In the last several years, mutual-to-stock conversions by healthy institutions have resulted in quick appreciations in the price of the stock. This makes the transaction attractive to the institution's insiders because of the opportunity to realize a profit, often a substantial profit, on any stock purchased by insiders in the conversion transaction. It is one of the focal points of OTS regulation.

The conversion from mutual-to-stock ownership creates several concerns. In a mutual-to-stock conversion, the mutual's insiders, its officers and directors, are the parties who initiate and set the terms for the sale of the stock. But they are also potential purchasers of the stock. They, like any purchasers, are motivated to buy low in order to maximize the stock's value to them in the aftermarket.

The account holders, who have an ownership interest in the mutual institution, are also potential stock purchasers. As such, they too benefit from the stock's appreciation in the after-market. Thus, when a mutual institution converts to stock form, the transaction is one-sided.

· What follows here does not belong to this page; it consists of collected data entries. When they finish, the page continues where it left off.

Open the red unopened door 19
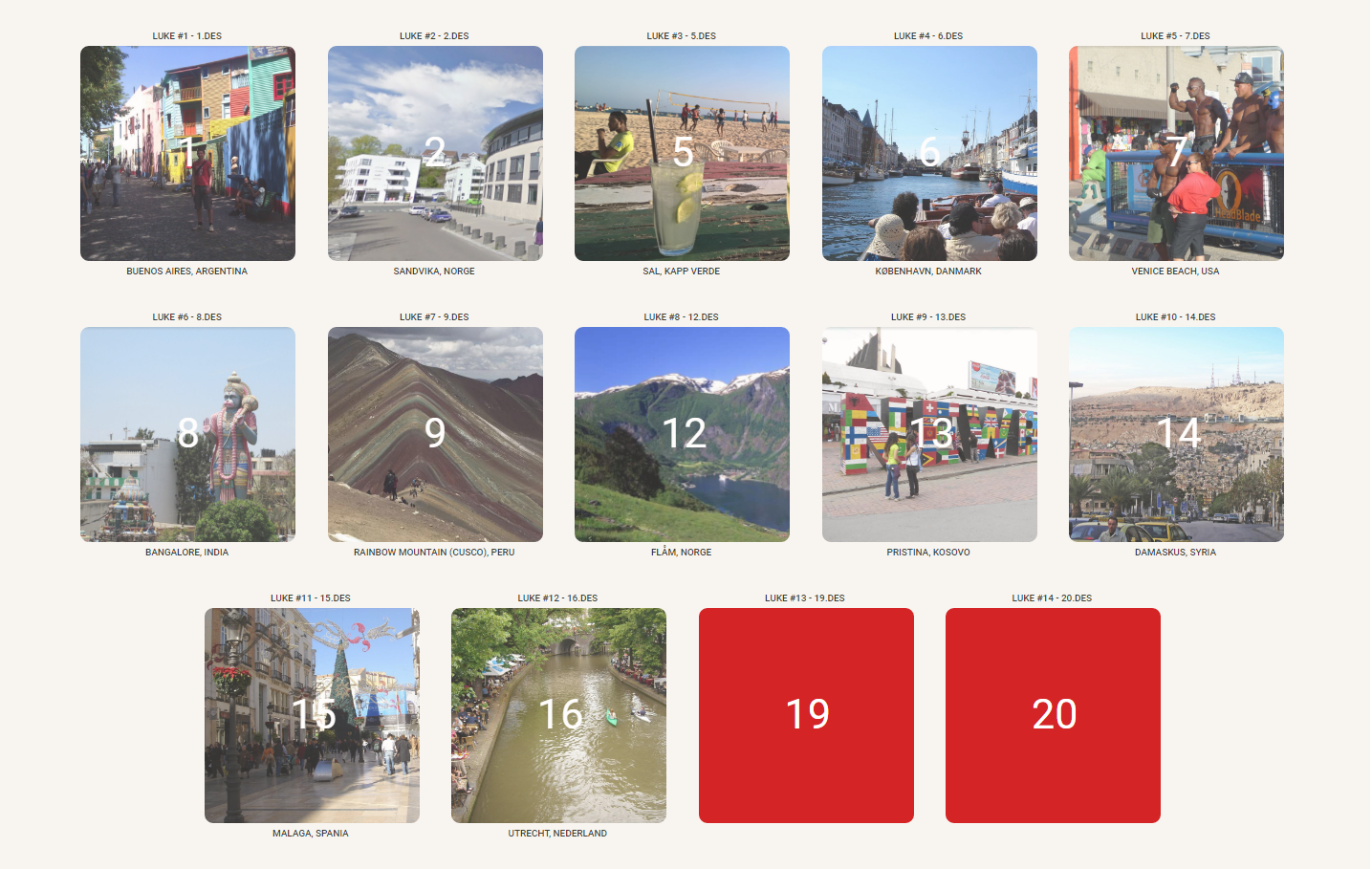This screenshot has width=1372, height=869. point(806,715)
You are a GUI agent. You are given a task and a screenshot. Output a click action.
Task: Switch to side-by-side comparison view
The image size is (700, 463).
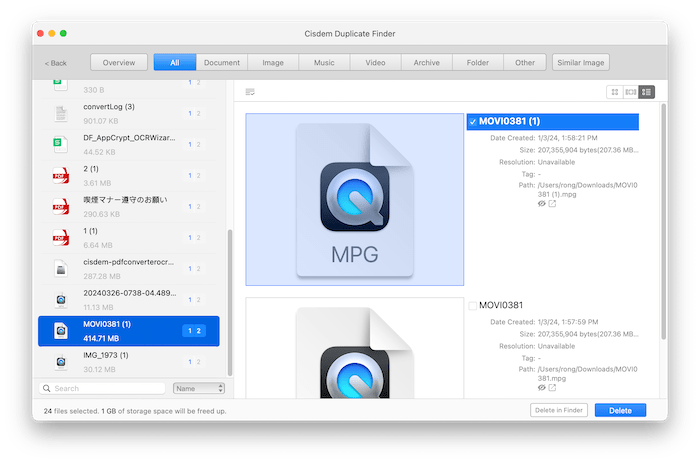630,92
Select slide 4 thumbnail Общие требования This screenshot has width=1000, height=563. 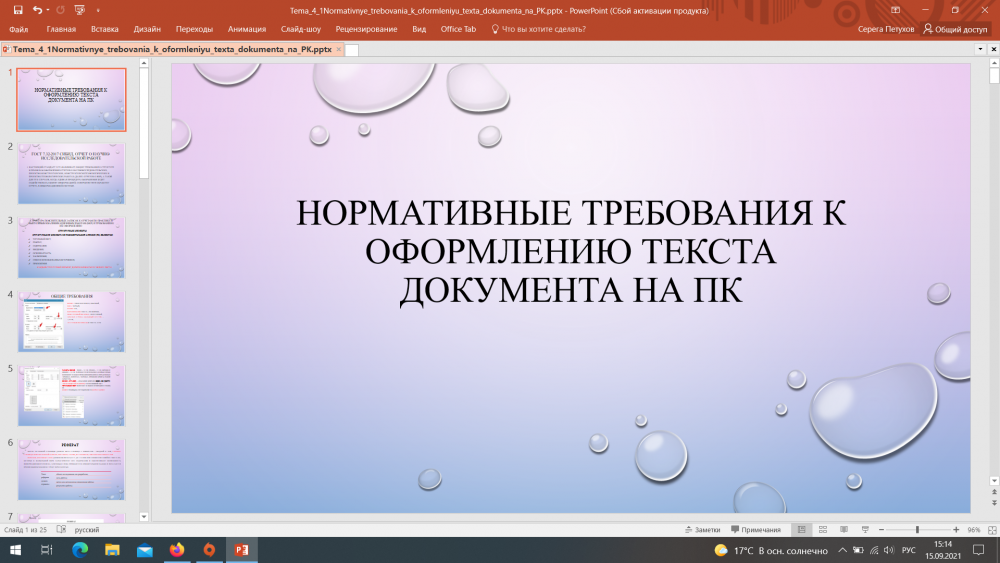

There are typically motivated buyers for the stock, but in a conversion there are no typically motivated sellers. The market thus does not exert discipline over the transaction. The usual tension between seller and buyer is lacking. It is this absence of market discipline that is most troublesome and creates the potential for abuse.

OTS regulations are designed to counteract this tendency by imposing limits or controls on insiders' activities in connection with mutual-to-stock conversions. OTS conversion regulations, which govern all aspects of the conversion process, set forth specific and detailed standards that have been consistently imposed in conversion transactions over the years. To receive OTS approval, an institution must meet the following conditions: eligible savings account holders have first priority in purchasing stock after any tax-qualified ESOP purchases. Descending priorities then go to remaining account holders, management, and employee stock purchases, local community members, and finally other members of the public.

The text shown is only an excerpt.